10期・10,11冊目 『タイムライン(上・下)』

タイムライン〈上〉 (ハヤカワ文庫NV)

タイムライン〈上〉 (ハヤカワ文庫NV)

タイムライン〈下〉 (ハヤカワ文庫NV)

タイムライン〈下〉 (ハヤカワ文庫NV)

内容(「BOOK」データベースより)
フランスにある14世紀の遺跡で大学の歴史調査チームが発掘したのは、なんと現代製の眼鏡のレンズと助けを求めるメモだった。その直後、調査チームはスポンサーでもある巨大ハイテク企業ITCによって緊急に呼び出された。遺跡発掘の責任者であるジョンストン教授の救出に協力してほしいというのだ。リーダーのマレクをはじめ、チームのメンバーたちは耳を疑った。

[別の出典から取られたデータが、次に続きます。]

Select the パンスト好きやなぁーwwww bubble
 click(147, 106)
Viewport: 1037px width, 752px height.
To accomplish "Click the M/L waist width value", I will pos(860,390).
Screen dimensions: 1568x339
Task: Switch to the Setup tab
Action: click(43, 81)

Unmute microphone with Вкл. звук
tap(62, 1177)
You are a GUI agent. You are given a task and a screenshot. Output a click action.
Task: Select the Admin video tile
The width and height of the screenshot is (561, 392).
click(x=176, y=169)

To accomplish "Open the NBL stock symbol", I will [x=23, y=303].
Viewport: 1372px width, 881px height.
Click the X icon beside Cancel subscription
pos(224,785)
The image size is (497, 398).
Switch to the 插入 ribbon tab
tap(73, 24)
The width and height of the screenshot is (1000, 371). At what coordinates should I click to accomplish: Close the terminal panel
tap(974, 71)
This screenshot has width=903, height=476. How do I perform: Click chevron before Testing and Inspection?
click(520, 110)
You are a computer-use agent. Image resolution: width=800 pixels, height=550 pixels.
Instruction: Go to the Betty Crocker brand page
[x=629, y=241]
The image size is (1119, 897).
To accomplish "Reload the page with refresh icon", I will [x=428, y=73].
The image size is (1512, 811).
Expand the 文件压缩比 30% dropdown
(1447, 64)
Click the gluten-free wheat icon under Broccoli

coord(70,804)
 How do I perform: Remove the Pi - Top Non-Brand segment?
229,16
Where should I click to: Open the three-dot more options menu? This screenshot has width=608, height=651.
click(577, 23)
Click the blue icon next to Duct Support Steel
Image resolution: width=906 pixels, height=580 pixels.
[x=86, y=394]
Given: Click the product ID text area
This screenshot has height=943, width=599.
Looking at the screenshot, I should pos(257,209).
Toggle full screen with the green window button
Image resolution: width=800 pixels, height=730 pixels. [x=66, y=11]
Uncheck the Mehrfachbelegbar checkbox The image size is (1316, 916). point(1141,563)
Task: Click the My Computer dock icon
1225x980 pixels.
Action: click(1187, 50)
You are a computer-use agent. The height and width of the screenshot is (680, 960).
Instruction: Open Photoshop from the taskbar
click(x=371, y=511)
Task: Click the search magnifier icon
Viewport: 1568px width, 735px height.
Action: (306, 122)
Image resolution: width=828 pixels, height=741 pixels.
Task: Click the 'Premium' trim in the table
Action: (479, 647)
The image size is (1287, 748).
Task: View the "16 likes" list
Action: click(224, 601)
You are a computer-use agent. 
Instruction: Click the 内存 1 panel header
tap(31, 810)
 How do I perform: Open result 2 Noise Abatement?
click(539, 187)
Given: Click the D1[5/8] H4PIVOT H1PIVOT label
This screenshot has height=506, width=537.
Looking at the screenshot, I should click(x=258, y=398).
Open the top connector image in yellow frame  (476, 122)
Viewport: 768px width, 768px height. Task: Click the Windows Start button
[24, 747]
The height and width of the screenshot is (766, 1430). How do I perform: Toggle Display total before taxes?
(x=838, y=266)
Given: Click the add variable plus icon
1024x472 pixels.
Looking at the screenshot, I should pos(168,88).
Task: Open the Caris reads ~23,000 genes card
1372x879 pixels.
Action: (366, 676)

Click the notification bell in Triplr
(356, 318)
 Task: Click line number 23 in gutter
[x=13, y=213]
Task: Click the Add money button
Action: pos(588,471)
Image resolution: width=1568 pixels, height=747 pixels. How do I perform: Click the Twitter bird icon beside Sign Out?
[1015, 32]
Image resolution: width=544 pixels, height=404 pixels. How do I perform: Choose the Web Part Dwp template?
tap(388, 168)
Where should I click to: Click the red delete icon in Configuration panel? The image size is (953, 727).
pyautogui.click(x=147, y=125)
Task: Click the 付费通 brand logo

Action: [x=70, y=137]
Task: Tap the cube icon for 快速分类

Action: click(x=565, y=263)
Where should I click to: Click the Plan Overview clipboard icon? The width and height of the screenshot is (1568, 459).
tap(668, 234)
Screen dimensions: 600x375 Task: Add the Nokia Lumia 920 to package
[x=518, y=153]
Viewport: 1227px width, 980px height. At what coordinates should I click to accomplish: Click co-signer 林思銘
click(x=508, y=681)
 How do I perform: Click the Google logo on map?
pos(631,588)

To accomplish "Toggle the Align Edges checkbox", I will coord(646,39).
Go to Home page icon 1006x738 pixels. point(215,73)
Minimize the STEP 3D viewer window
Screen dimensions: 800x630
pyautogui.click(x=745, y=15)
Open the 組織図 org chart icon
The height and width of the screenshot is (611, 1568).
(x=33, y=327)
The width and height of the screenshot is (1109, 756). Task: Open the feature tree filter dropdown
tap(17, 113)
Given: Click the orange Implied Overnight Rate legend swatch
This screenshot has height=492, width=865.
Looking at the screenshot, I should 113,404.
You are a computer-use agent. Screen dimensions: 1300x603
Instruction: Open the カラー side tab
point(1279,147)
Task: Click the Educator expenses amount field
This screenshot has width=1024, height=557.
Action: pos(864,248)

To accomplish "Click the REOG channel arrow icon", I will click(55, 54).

その行き先というのが、14世紀のフランスだったからだ。

ハイテク企業ITCが秘密裏に開発したのが量子的コンピュータによる多次元転送装置。
それによって事実上のタイムトラベルができるようになったというのです。
将来的にはこの装置を利用して、現在の考古学的なアプローチを越えた本物による歴史的アミューズメント施設を目論んでいるらしい。
とはいえ、まだ絶対安全とは言えない不完全なシステムであり、社外にはひた隠しにされているが、転送エラーと呼ばれる障害が人体に発生してそれは命にも関わるのだという。
その一環として大学の歴史調査チームがフランスにある14世紀の遺跡を発掘していました。*1
ある日、責任者であるジョンストン教授がプロジェクトの方針について会社に直談判しに赴いた後、残されたメンバーは新たに発見された遺跡から現代製の眼鏡のレンズと助けを求める教授筆跡の羊皮紙を見つけてしまうのです。
混乱するメンバーのところへ会社の重役から呼出があり、なんと転送装置によって14世紀のフランスに行ったまま戻ってこない教授を救出してほしいと依頼されるのですが…。


中世史に惚れ込み、当時の言語や風俗の研究はもとより騎士としての乗馬や槍の訓練をしていた助教授のマレク。
考古学専攻でちょうど舞台となる地域の建物の復元に携わっていた大学院生クリス。
歴史建築学が専門で修道院や城に詳しいケイト。
(もう一人、物理学専門のスターンは装置の安全性に不安を持って辞退するが、終盤に重要な役割を果たす)
その3人の救出メンバーに加えて護衛役の元軍人に、何度も転送を経験している社員が案内人としていざ中世への転送を果たすのですが、時代の雰囲気に慣れる前にいきなり騎士団に襲われて二人が殺害されてしまうという波乱の幕開け。
追われるクリスも出会った少年に言われるまま逃亡したことでマレクらとははぐれてしまい、心の準備ができぬまま中世世界へと放りこまれてしまうのです。


クライトンは『アンドロメダ病原体』以来です。
序盤の技術的背景こそ『アンドロメダ〜』と同様に複雑ではありましたが、中世が舞台となると一転してまるで目の前で展開されているような城内の描写、次から次へと迫る危機一髪、やがて迫る時間との戦いなど物語に一気に惹き込まれていきます。
また最初は戸惑っていた現代の登場人物たちも次第に時代に順応して生き生きと活躍。
息もつけず展開の連続で、つい先行きが気になってしまいましたね。
中世オタクとも言えるマレクは水を得た魚のように、とは言い過ぎかもしれませんが、中世の騎士たちを相手に一歩も引かず大活躍。
ひ弱だったクリスは修羅場を経験する内にすっかり逞しくなり、何かと逃げ回る場面の多いケイトは建築の知識と身軽さを活かしての活躍。
控え目ながら登場人物たちのロマンスもあるのも一つのスパイスになっていますね。*2
もちろん、一癖も二癖もあるこの時代の人物たちによっても大いにストーリーが盛り上がっています。


彼ら3人はタイムトラベラーとしての歴史知識は充分でしたが、戦争が継続されていた時代だけあって、状況的には厳しいものがありました。
そういう意味ではタイムトラベルものとして、わりかしリアルに描かれていますね。
作品上、現代の物を持ち込めない制約*3もあって、体力的な面からも現代人が生き抜くのは大変なのがわかります。
まぁストーリー的にも危機の連続過ぎて、もし自分だったら命がいくつあっても足りないかもなぁというのが正直なところですが(笑)
最後までスリリングなストーリーとなっており、充分楽しましたね。